Commercial real estate lenders are largely unconcerned about the potential impact the Federal Reserve’s plans to taper its bond buying program earlier than expected and increase interest rates three times in 2022 will have on the commercial real estate sales and financing markets.
The Federal Reserve closed 2021 with an outline of its plan for controlling inflation this year. Chairman Jerome Powell put forward a fairly hawkish policy that includes a trio of 25 basis point rate hikes. The Fed is projecting similar increases in 2023 and at least two rises in 2024, which would bring the federal funds rate – the overnight rate at which banks and depository institutions lend to each other – to 2.1 percent.
This policy is a significant change, particularly because interest rates have been in a holding pattern at 0.25 percent since the start of the pandemic in March 2020. However, market participants tell Real Estate Capital USA that the change was widely anticipated.
“The Fed’s actions will impact short-term interest rates, but long-term interest rates are impacted by movement in Treasuries, which may or may not be affected by the Fed’s actions,” says Gerard Sansosti, an executive managing director and co-head of JLL’s capital markets debt advisory platform.
“ With the amount of debt and equity capital committed to commercial real estate, I do not believe the Fed’s tapering will negatively impact the market ”
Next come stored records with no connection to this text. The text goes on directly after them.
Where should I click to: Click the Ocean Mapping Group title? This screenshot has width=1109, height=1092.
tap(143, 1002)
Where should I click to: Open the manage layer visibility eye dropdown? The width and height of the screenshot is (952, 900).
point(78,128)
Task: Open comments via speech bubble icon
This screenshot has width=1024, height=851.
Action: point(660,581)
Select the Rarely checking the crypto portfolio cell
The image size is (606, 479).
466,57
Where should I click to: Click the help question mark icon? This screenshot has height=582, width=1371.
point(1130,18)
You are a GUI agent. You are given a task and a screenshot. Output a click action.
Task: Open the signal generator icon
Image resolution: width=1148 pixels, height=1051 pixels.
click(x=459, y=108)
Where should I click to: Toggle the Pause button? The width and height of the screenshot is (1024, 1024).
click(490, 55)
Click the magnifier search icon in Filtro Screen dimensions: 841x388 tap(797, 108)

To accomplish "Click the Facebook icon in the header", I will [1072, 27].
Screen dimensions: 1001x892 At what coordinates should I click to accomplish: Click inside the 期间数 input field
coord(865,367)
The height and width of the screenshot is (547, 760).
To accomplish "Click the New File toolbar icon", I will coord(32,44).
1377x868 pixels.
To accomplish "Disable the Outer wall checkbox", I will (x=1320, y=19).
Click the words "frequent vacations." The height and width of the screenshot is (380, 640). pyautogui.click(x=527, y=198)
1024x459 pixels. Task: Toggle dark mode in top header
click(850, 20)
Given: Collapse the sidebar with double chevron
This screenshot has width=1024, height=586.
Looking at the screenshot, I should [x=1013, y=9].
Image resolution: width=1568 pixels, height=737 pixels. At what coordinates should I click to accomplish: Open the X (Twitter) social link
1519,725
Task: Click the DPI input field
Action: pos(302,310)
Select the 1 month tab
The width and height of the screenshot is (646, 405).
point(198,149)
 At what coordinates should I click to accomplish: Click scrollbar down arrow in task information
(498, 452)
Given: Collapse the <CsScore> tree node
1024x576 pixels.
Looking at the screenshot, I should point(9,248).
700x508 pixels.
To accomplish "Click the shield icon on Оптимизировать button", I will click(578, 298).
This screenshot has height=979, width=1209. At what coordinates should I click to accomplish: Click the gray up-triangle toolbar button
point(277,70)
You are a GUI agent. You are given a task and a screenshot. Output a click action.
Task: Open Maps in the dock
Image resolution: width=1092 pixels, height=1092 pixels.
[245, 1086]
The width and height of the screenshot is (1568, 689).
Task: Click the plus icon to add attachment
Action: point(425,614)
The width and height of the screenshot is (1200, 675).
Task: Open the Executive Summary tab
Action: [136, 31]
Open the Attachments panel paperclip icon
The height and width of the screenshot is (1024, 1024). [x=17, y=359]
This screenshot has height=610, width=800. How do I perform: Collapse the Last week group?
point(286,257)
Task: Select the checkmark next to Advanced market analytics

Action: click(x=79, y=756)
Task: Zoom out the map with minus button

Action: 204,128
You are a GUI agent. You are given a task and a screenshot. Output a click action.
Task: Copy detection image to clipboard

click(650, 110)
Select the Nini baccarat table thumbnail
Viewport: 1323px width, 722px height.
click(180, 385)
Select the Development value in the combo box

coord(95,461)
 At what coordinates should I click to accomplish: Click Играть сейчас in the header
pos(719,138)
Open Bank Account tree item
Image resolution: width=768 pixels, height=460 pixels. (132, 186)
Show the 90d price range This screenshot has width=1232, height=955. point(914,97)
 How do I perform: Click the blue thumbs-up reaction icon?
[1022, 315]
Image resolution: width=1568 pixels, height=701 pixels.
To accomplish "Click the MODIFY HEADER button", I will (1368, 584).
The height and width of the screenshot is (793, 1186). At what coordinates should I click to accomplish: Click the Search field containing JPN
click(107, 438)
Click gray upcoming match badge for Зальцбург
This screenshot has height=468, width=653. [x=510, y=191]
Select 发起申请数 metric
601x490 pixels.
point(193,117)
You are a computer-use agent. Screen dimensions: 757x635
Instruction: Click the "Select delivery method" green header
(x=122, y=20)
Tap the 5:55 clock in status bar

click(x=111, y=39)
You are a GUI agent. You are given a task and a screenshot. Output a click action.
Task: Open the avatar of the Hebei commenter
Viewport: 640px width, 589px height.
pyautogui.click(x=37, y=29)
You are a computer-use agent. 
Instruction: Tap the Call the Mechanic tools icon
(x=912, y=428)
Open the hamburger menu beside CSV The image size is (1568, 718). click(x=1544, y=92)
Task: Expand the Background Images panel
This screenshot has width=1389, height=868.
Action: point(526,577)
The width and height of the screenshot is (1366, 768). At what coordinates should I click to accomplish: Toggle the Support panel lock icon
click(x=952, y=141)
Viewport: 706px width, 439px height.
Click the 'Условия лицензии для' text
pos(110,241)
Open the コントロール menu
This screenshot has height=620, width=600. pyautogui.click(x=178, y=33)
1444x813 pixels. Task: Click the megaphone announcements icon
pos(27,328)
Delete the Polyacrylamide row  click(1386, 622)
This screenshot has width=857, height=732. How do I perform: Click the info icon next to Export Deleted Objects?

The same is true for the Fed’s plans to scale back its asset buying program for commercial mortgage-backed and other asset-backed securities. This tapering has already started, with the Federal Reserve cutting its monthly acquisition of Treasuries from $70 billion to $60 billion in December and reducing its agency purchases from $35 billion to $30 billion during the same period, according to data from the St Louis Federal Reserve.
“The Fed eventually has to move, controlling the Treasury and bond markets,” says Sansosti. “They entered it in order to stabilize the market after [the start of the pandemic]. They always planned to exit.”
He adds he does not believe inflation had an impact on the decision to end tapering.
Previous expectations were the program would end in mid-2022. The St Louis Federal Reserve cited inflation and an improving jobs market as part of the reason behind its shift, according to published statements.
“With the amount of debt and equity capital committed to commercial real estate, I do not believe the Fed’s tapering will negatively impact the market,” Sansosti says. “It really depends on what happens as a result of such movements, but most investors do not believe that interest rates will move substantially upward.”
That is not to say there will not be an impact. However, impact is different to fallout, market participants say.
“Lenders will be impacted more on spread movement than interest rate movements,” Sansosti says. “Lenders typically price their capital over certain indexes – such as LIBOR and SOFR for floating-rate transactions, and Treasuries and swaps for fixed rate-transactions – and add on a certain spread based on perceived risk and alternative investments. Inflation will be a factor, but it won’t be the only factor in the pricing of debt capital.”